Parallel hdf5 problem in 1.8.0 through 1.8.2

Dear all

I'm having problems with parallel hdf5, specifically writing data by chunk using collective write. Simply compiling and running the example:

http://www.hdfgroup.org/HDF5/Tutor/examples/parallel/Hyperslab_by_chunk.c

fails with an MPI error:

Fatal error in MPI_Type_free: Invalid datatype, error stack:
MPI_Type_free(145): MPI_Type_free(datatype_p=0x520c20) failed
MPI_Type_free(96).: Cannot free permanent data type [cli_2]: aborting job:

I'm using mpich2-1.0.8 under OS X 10.5.5 on a single computer. (the same error occurs with openmpi-1.3)

A little investigation shows that the problem occurs in H5Dmpio.c in the MPi_Type_Free calls after line 976 in routine H5D_link_chunk_collective_io. The problem here is that HDF5 is attempting to free a permanent (not derived) datatype (specifically MPI_BYTE) which causes MPI to abort.
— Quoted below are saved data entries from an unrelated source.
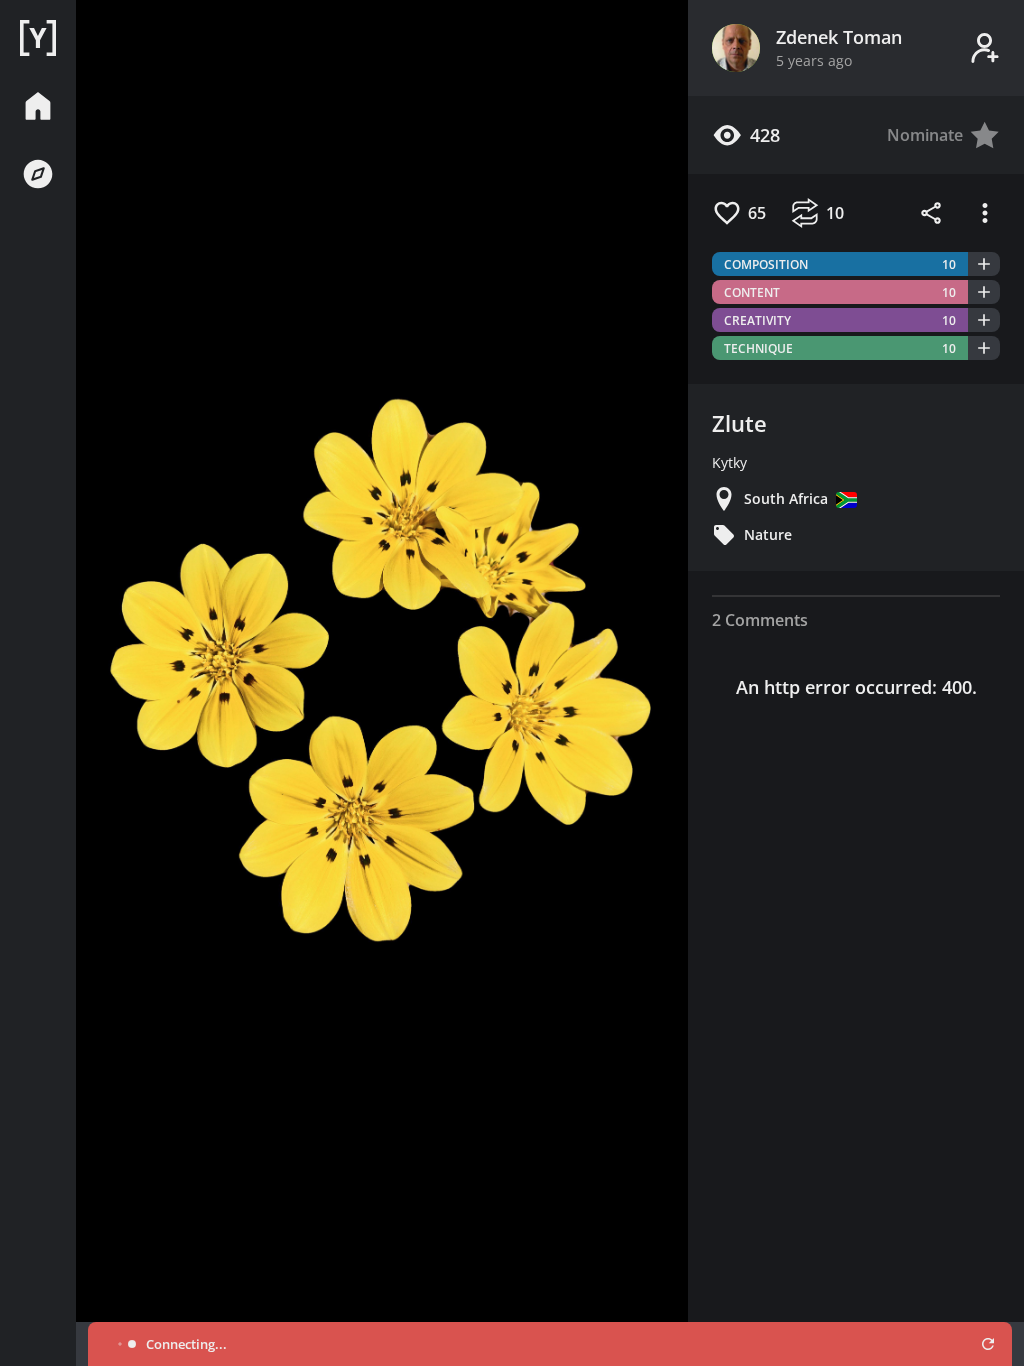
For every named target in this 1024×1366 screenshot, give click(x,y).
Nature (768, 534)
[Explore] (38, 174)
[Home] (38, 38)
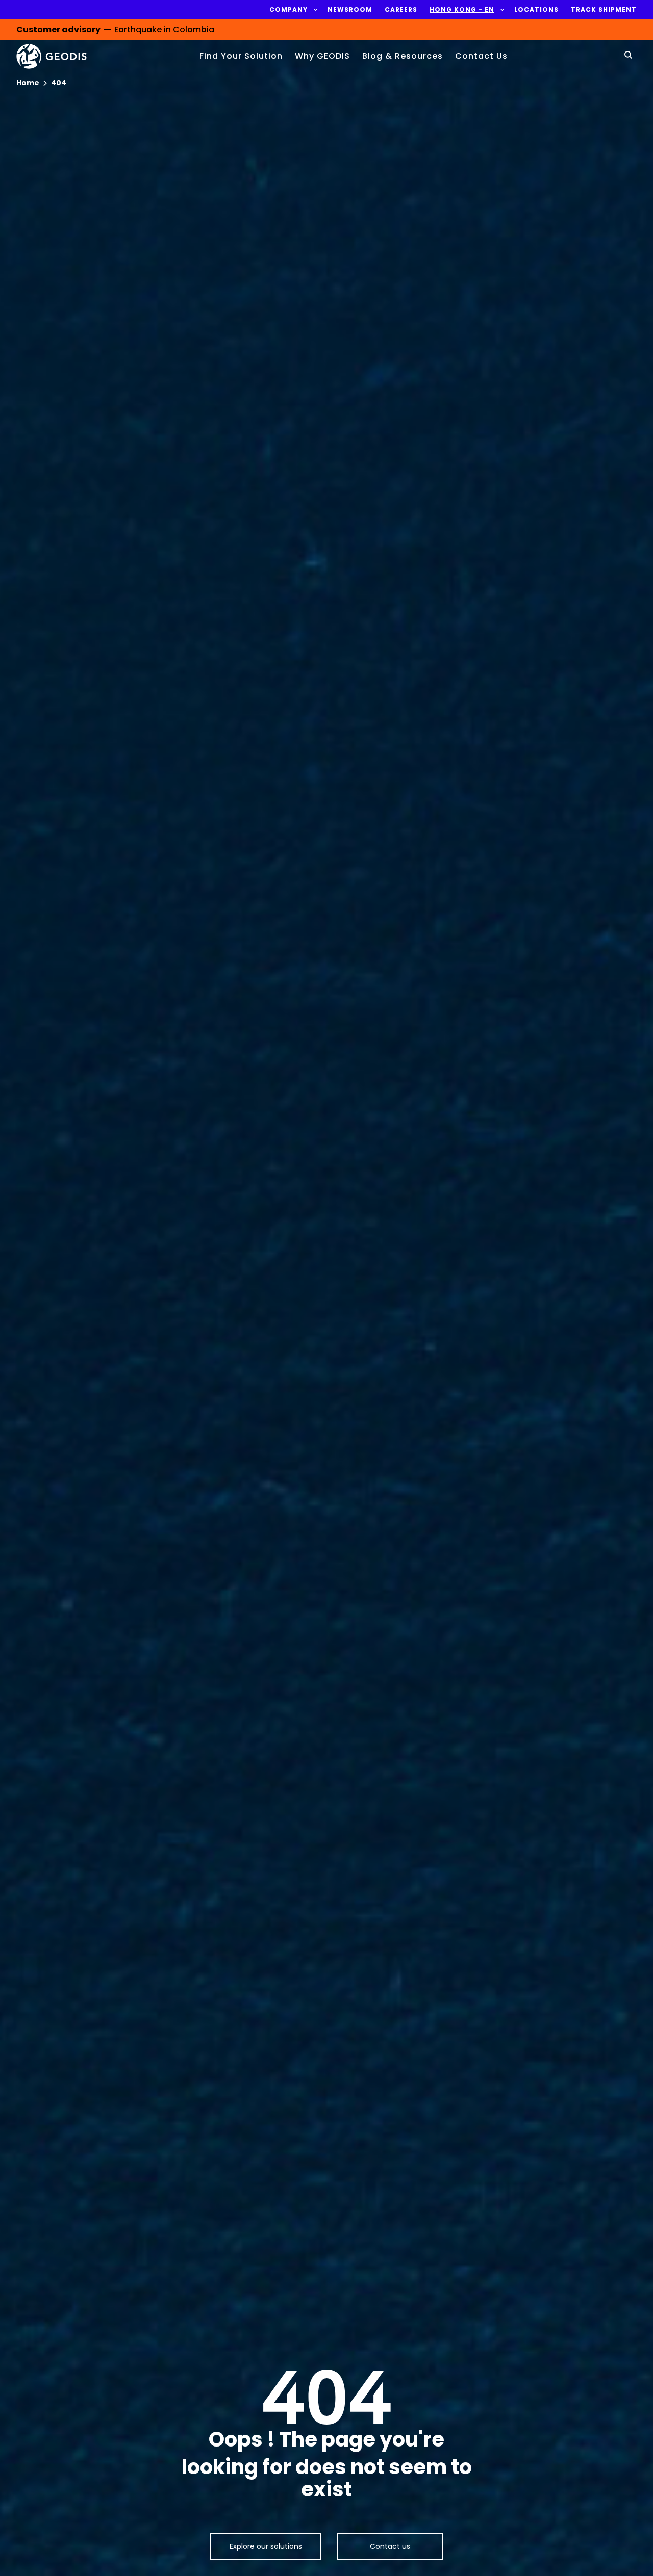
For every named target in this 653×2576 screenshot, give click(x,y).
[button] (288, 10)
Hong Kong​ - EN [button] (462, 10)
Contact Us (481, 56)
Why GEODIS (322, 56)
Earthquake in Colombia (164, 29)
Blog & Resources (402, 56)
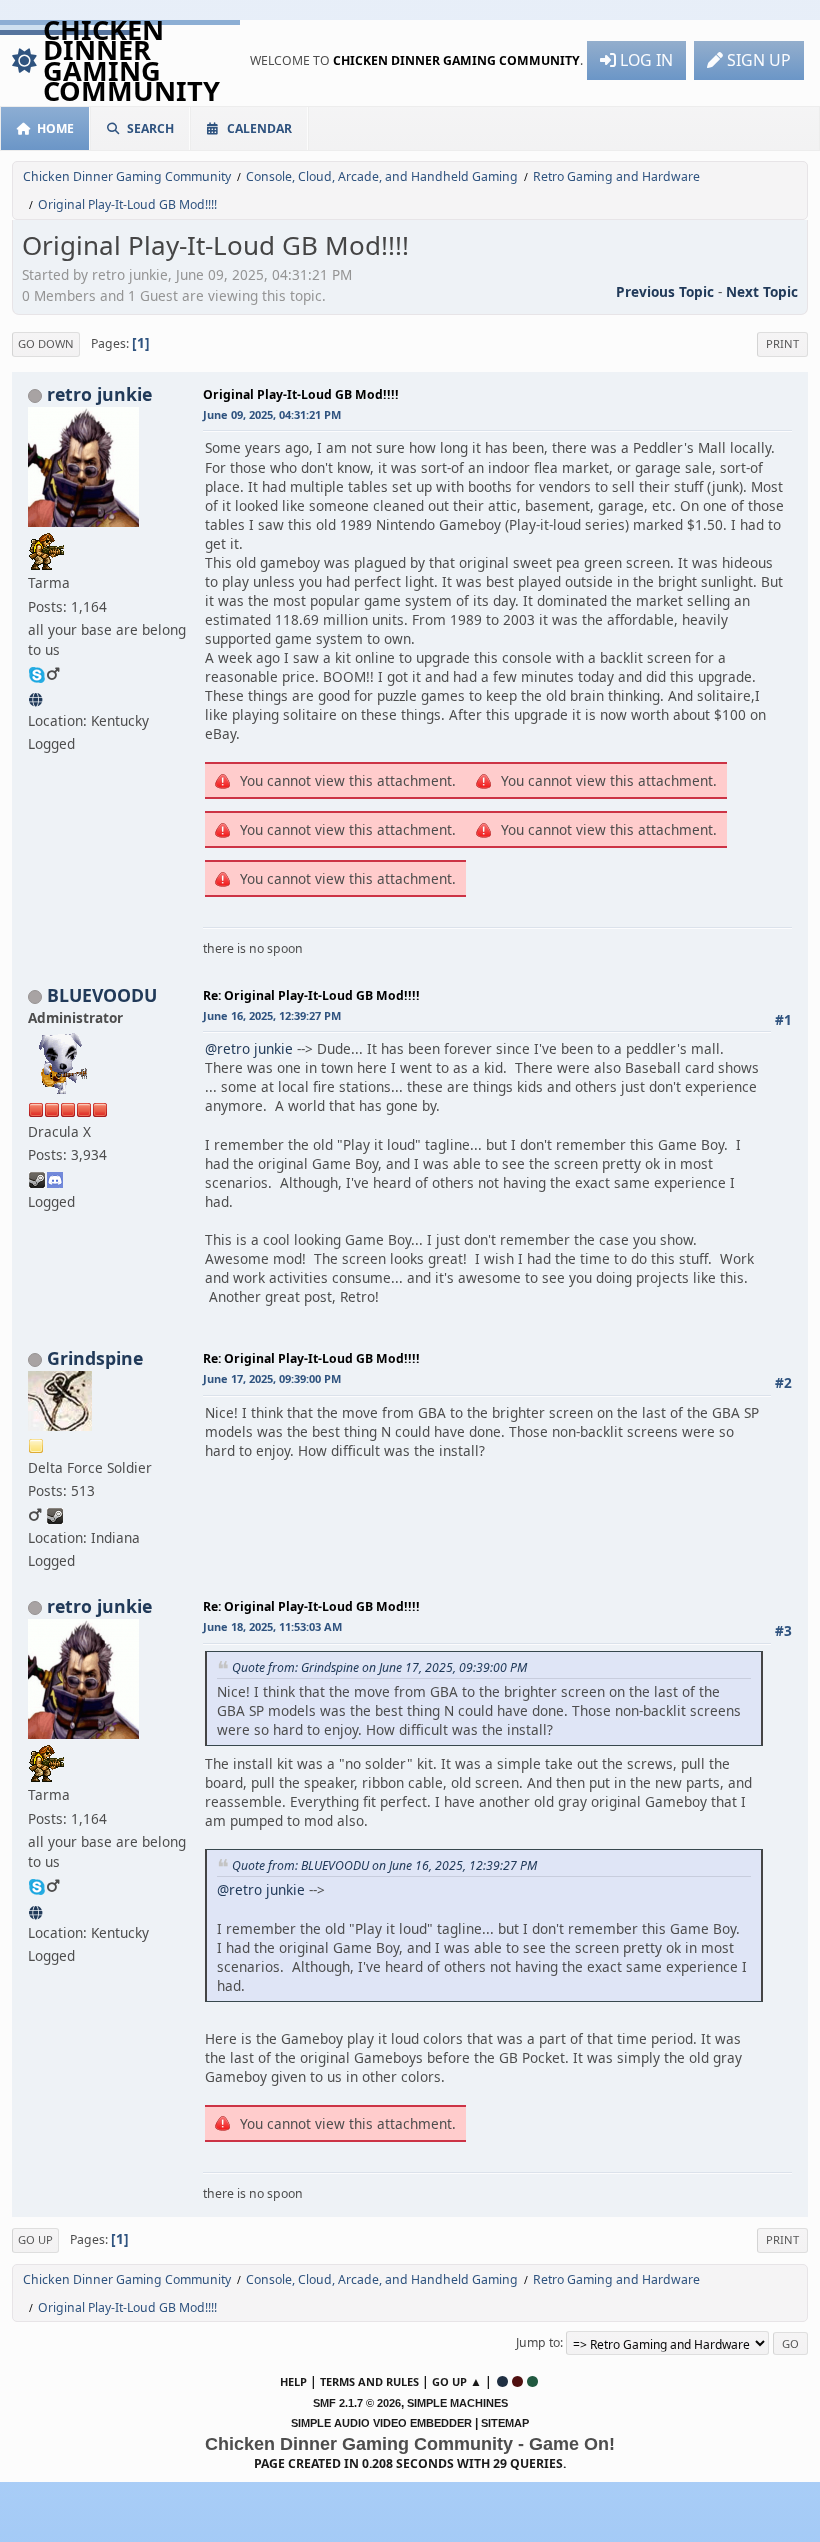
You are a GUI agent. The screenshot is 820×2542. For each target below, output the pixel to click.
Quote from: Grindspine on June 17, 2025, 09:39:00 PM (379, 1667)
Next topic (762, 291)
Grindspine (95, 1358)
If I change the example to independent write then the code runs fine. Does anyone know if this is an OS X specific problem and/or if there are any workarounds?

All the best,
Ricardo

···

---
Prof. Ricardo Fonseca

GoLP - Grupo de Lasers e Plasmas
Instituto de Plasmas e Fusão Nuclear
Instituto Superior Técnico
Av. Rovisco Pais
1049-001 Lisboa
Portugal

tel: +351 21 8419202
fax: +351 21 8464455
web: http://cfp.ist.utl.pt/golp/

Hi Ricardo. I ran this on BlueGene, which is roughly based on 1.0.8,
compiled against HDF5-1.8.2 and did not get this error. I hope other
OS X users can report their experiences.

==rob

···

On Thu, Mar 05, 2009 at 06:13:24PM +0000, Ricardo Fonseca wrote:

Dear all

I'm having problems with parallel hdf5, specifically writing data by
chunk using collective write. Simply compiling and running the example:

http://www.hdfgroup.org/HDF5/Tutor/examples/parallel/Hyperslab_by_chunk.c

fails with an MPI error:

Fatal error in MPI_Type_free: Invalid datatype, error stack:
MPI_Type_free(145): MPI_Type_free(datatype_p=0x520c20) failed
MPI_Type_free(96).: Cannot free permanent data type [cli_2]: aborting
job:

I'm using mpich2-1.0.8 under OS X 10.5.5 on a single computer. (the same
error occurs with openmpi-1.3)

--
Rob Latham
Mathematics and Computer Science Division A215 0178 EA2D B059 8CDF
Argonne National Lab, IL USA B29D F333 664A 4280 315B

----------------------------------------------------------------------
This mailing list is for HDF software users discussion.
To subscribe to this list, send a message to hdf-forum-subscribe@hdfgroup.org.
To unsubscribe, send a message to hdf-forum-unsubscribe@hdfgroup.org.

Dear all

The problem is indeed apple specific, namely the config/apple file. Just adding :

hdf5_mpi_complex_derived_datatype_works='no'

at the end of this file fixes it.

The problem is that the mpi complex derived types that hdf5 tries to use are not supported by mpich (and openmpi). The linux config files know this and automatically set the above flag. The apple config file didn't, so hdf5 tries to call H5D_link_chunk_collective_io (which breaks) rather than H5D_multi_chunk_collective_io_no_opt (which works).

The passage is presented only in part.